When the racist hiring practices were seemingly remedied, how did the people responsible for those changes define the problem? What did they imagine they were solving when they hired a more representative workforce and opened their membership for all? It is important to document and assess the changes we have witnessed in the last three decades to classify what problems are fully addressed and what others have shapeshifted into another version of themselves. Whilst environmental movements and groups appear to be more representative, ‘representation’ does not fill the shoes of ‘recognition’. Even ‘recognition’ can be a lopsided concept if it is not constructive and does not allow for a plurality of voices across race, class, gender, etc. The big question of what changed between then and now should be: whether the change of heart in environmentalism confronted the entrenched whiteness (and consequently coloniality) that underlies the collective understanding of environmental injustices, policy choices, and the general direction of environmental movements. The problem of racism and coloniality in environmental movements is also structural. Hence, cosmetic changes in representation can only have incremental benefits and not the epistemic shift we need to counter the rapid destruction of the planet. Mercifully, we did not regress. However, environmental organisations also did not build on their knowledge on a required scale. There are no visible and invisible forms of environmental racism and environmental colonialism. There are either visible aspects that are hard to deny or the aspects that are wilfully ignored and diminished without any accountability—through entrenched knowledge and epistemologies that are vital to the sustenance and reproduction of colonial, white supremacist, capitalist nations.      

If environmental movements and organisations had understood how ‘spaces’ (emphasis on structures as opposed to a handful of institutions) exclude BIPOC workers, activists, members, and environmentalisms, our responsibilities at the moment would have been lighter despite the number of challenges regarding environmental destruction and climate change. Something as simple as how wilderness is defined, what opportunities are available to benefit from the environment—even simple pleasures such as birdwatching—and what autonomy does BIPOC have on controlling and governing land, natural resources are steeped in relationships of expropriation and elimination. Therefore, it is still easy to please many people with Don’t Look Up as if it were the pinnacle of artistic expression. At the same time, Global South prepares for the worst of climate crises that have been building up due to imperialist plunder. In 1990, they were concerned about the absence of People of Colour in key organisations. Now, we are concerned about the absence of constructive voices that would define climate change as anything but a specific event; dismantle structures of accumulation, theft, and exploitation; demand reparations and imagine world-making practices in terms of kinship, care, cooperation, and justice.

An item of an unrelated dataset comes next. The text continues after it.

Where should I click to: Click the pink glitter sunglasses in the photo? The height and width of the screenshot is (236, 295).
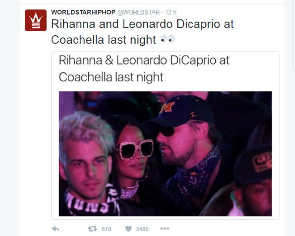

If we think long and hard, a lot changed for the good. Nevertheless, the ways in which environmental injustices have been defined are still largely in the clutches of those who command the resources—social, political, capital et al. Effectively, the epistemic resources need redistribution along with material redistribution. Moreover, epistemic justice must follow environmental justice close at hand. Meanwhile, we keep writing and conversing in the hope that we might have done a little more towards the things we care for than what we inherited thirty years later.